# Assigned task
Could you continue the passage below about Rumspringa from the point where it ends?

# Source text
------------------------

Several years ago while in Indiana Amish country, I learned about “Rumspringa.” Rumspringa is a period of time when young people, who were raised Amish, begin to experience increased social activity.
The local who introduced me to the concept of Rumspringa described it as a time when Amish youth are essentially given permission by their family and community to sow their wild oats in the world. I was told, “Don’t let your kids get around Amish kids in Rumspringa – they are wild!”
As someone whose roots are found in the Anabaptist Mennonite church groupings from which Amish originated, I was shocked by this. I found it difficult to conceive that these purist people, known for God-centered, simple living, and reluctance to adopt many conveniences of modern technology, would actually make provision for their children to seek out the experiences of a flagrantly sinful lifestyle.
I later learned this characterization of Rumspringa was a bit unfair and inaccurate. Amish do not encourage their children to behave badly during Rumspringa. But since even Amish children have their own minds and wills, some step outside the faith—at least for a time.

------------------------

# Data extracts
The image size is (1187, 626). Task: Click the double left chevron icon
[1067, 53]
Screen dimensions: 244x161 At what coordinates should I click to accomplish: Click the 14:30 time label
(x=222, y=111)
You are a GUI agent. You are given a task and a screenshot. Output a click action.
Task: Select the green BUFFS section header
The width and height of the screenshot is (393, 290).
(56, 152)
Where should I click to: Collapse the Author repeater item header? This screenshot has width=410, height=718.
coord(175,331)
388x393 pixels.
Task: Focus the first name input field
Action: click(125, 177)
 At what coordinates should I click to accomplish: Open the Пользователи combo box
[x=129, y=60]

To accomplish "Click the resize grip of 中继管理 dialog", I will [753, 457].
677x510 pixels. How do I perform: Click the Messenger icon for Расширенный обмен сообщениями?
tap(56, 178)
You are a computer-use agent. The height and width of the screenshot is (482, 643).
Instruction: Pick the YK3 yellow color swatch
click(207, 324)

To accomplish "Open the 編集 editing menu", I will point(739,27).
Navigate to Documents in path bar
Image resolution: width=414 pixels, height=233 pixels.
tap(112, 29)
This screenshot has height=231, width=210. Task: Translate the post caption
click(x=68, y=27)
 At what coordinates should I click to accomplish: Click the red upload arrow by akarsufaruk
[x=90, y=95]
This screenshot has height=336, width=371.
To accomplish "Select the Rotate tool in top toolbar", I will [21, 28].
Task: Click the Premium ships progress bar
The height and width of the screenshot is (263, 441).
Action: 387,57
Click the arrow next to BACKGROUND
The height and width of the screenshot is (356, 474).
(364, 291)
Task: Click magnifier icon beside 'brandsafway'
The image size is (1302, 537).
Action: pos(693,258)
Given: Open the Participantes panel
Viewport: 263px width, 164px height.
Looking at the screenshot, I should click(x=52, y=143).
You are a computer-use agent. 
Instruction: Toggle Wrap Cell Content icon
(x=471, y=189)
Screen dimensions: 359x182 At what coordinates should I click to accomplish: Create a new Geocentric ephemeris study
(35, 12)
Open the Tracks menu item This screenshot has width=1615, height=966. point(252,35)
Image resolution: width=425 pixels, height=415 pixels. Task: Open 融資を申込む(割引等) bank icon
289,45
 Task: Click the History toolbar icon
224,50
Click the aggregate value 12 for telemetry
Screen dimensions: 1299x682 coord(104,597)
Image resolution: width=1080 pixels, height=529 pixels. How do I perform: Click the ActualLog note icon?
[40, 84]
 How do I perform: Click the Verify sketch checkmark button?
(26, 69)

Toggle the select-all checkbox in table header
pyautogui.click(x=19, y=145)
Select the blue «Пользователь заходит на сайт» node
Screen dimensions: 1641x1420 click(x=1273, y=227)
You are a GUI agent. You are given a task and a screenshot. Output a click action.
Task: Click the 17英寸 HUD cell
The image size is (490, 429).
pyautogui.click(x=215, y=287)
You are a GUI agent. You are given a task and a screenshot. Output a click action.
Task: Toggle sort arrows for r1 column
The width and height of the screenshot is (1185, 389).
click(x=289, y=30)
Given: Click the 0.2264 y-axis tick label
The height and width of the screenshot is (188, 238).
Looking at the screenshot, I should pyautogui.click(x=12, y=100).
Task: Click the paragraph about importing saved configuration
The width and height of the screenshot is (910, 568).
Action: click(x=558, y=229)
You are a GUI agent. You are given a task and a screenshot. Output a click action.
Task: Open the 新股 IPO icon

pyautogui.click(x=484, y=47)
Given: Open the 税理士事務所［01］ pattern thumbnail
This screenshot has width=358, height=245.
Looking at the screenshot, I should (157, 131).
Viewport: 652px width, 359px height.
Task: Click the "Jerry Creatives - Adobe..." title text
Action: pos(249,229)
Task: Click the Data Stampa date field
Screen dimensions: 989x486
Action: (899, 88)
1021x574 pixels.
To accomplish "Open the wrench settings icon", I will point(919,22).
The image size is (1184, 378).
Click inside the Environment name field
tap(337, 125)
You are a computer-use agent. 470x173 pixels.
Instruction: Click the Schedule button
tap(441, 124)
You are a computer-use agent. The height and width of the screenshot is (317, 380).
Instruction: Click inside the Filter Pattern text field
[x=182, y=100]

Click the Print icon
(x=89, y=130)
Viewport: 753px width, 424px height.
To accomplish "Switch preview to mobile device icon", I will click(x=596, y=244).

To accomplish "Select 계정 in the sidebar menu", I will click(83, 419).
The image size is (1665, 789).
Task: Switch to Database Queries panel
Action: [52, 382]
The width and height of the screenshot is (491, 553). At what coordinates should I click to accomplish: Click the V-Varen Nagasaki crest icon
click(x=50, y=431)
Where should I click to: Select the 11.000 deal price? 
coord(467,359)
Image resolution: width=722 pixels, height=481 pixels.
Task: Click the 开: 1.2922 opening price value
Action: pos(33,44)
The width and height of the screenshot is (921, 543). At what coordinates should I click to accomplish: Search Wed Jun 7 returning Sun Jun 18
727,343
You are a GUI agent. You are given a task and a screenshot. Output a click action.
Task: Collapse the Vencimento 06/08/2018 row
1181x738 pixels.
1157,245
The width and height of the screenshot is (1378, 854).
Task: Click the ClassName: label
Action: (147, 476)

------------------------

# Output of the task
We are given so much instruction in the Word concerning our children and what it takes to be loving, wise, Godly parents:
“You shall love the Lord your God with all your heart and with all your soul and with all your might. And these words that I command you today shall be on your heart. You shall teach them diligently to your children, and shall talk of them when you sit in your house, and when you walk by the way, and when you lie down, and when you rise” (Deuteronomy 6:4-7).
“Fathers, do not provoke your children to anger, but bring them up in the discipline and instruction of the Lord” (Ephesians 6:4). Colossians 3:21 says likewise, that children would not become discouraged.
A host of wisdom is found in Proverbs concerning the training and discipline of children: Proverbs 13:4, 13:24, 22:15, 23:13-14, 29:17, 31:-27-28
Our children are a gift from God like no other entrusted to us. There is no greater blessing. And there is no greater responsibility.
As Christians who hold to the Word of God, we take our role as parents seriously. We relate to John’s sentiment when he said he had “no greater joy than to hear that my children are walking in the truth” (3 John 1:4).
Just like the Amish, we find no joy in seeing our children walk outside of truth. But there comes a time when we must let go and trust. In reality, most individuals have some kind of crisis of faith in order to be truly birthed into the Kingdom. Some crises last longer and are more obvious than others.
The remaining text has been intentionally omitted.